With the advent of the CCSS order-entry system, we have changed the way that samples for Blood Bank must be labeled. When a sample is drawn, the patient must be identified from the wristband. The person who draws the sample accepts responsibility and MUST SIGN the sample label. DO NOT bring an unlabeled clot to the computer or addressograph machine and then generate a label. It is less likely you will mix up labeling if you bring the label to the bedside, especially if you are drawing blood from multiple patients. If the order to draw blood was generated via CCSS, use a CCSS label. The Blood Bank WILL NOT accept improperly labeled clots (see Table). For questions, contact the Blood Bank Director, Dr. Edward Snyder (5-2441).
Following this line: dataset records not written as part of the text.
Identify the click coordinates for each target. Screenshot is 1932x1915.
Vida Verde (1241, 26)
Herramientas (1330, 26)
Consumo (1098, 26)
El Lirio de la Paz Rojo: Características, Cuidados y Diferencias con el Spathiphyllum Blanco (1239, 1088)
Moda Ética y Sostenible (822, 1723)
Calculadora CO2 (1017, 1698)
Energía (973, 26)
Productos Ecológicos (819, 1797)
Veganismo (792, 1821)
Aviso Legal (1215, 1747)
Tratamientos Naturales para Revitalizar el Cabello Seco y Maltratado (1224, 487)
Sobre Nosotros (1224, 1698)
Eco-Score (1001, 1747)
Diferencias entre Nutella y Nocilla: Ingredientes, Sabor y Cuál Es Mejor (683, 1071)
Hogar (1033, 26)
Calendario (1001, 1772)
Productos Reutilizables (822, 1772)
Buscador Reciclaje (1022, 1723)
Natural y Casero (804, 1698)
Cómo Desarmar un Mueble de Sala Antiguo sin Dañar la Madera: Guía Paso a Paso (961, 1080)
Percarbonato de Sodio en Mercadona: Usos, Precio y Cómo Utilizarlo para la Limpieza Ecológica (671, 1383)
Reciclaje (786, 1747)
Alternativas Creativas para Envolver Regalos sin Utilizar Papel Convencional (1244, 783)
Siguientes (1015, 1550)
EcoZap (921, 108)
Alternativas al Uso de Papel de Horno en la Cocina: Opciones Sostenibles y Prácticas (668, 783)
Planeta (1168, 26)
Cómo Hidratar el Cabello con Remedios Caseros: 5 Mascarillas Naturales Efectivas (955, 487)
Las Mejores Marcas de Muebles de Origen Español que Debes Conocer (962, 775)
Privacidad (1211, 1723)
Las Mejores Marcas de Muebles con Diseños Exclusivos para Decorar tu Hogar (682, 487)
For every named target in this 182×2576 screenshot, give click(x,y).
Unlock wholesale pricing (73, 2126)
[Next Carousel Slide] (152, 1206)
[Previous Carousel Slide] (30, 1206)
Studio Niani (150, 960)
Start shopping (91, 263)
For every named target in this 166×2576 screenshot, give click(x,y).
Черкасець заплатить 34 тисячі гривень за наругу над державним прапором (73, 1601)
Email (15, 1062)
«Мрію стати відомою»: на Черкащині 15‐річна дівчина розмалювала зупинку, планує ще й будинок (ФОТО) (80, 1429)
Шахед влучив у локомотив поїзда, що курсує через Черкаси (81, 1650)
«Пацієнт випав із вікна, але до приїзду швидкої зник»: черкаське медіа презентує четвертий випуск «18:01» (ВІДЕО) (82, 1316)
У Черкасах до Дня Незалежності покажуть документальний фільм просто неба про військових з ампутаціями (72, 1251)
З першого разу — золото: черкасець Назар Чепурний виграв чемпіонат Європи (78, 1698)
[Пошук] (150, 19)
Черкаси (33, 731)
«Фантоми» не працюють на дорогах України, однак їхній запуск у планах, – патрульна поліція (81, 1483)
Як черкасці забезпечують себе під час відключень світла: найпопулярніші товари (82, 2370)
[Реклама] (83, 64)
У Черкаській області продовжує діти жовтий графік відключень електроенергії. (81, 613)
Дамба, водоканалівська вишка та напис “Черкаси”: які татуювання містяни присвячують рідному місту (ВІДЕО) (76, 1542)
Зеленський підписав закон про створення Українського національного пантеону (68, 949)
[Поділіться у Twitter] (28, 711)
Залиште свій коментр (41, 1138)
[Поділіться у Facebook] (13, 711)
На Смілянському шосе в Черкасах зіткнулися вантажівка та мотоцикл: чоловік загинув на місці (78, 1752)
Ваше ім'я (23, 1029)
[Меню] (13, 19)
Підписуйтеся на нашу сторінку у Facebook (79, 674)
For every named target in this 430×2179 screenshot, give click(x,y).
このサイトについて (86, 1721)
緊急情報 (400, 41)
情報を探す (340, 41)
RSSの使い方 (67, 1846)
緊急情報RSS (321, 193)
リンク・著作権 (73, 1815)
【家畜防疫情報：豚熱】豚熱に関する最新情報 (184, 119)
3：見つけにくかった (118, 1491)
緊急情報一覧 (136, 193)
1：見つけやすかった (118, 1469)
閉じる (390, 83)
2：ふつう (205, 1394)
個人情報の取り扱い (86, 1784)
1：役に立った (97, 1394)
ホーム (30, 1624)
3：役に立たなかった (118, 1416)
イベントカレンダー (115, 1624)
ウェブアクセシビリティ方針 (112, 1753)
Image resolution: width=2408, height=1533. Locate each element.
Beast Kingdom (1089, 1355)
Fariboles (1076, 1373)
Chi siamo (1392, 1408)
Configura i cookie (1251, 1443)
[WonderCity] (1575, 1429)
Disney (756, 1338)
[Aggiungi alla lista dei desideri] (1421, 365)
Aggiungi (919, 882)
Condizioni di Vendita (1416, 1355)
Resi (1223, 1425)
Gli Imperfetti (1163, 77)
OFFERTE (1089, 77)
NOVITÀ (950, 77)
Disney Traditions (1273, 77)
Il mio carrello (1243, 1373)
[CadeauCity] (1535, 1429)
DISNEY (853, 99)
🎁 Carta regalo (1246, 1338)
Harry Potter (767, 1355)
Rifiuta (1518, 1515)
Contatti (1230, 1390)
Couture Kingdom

To send a CCSS or Addressograph-labeled clot to Blood Bank:
1. Obtain the label FIRST
2. Go to the bedside and identify the patient by checking the label with the wristband
3. Draw the blood
4. Affix the label (parallel with the tube's long axis).
5. Sign the label

Table 1

TABLE OF LABELING REQUIREMENTS FOR BLOOD BANK SPECIMENS

Acceptable Label	Requirements	Caution
1. Original label affixed on red top tube - either generic white label or special "FOR BLOOD TRANSFUSION SERVICE" label (only if completely filled out as required)	1. Patient first and last name; unit number or date of birth; date drawn; signature of person drawing blood.	1. Only labels completely filled out and signed are acceptable.
2. CCSS computer-generated label only if signed by the person who drew the blood (full signature required)	2. Label affixed to red top tube must have full signature of person drawing blood. NO INITIALS.	2. Must be signed. Unsigned clots will NOT be used. NO EXCEPTIONS.
3. Addressograph label imprinted from the patient blue card, only if signed by the person who drew the blood (full signature required)	3. Label affixed to red top tube must have full signature of person drawing blood. NO INITIALS.	3. Must be signed. Unsigned clots will NOT be used. NO EXCEPTIONS.

NOTE: 1. The Emergency Room has an acceptable emergency patient identification numbering system.
2. Do not use addressograph labels on pediatric size blood tubes.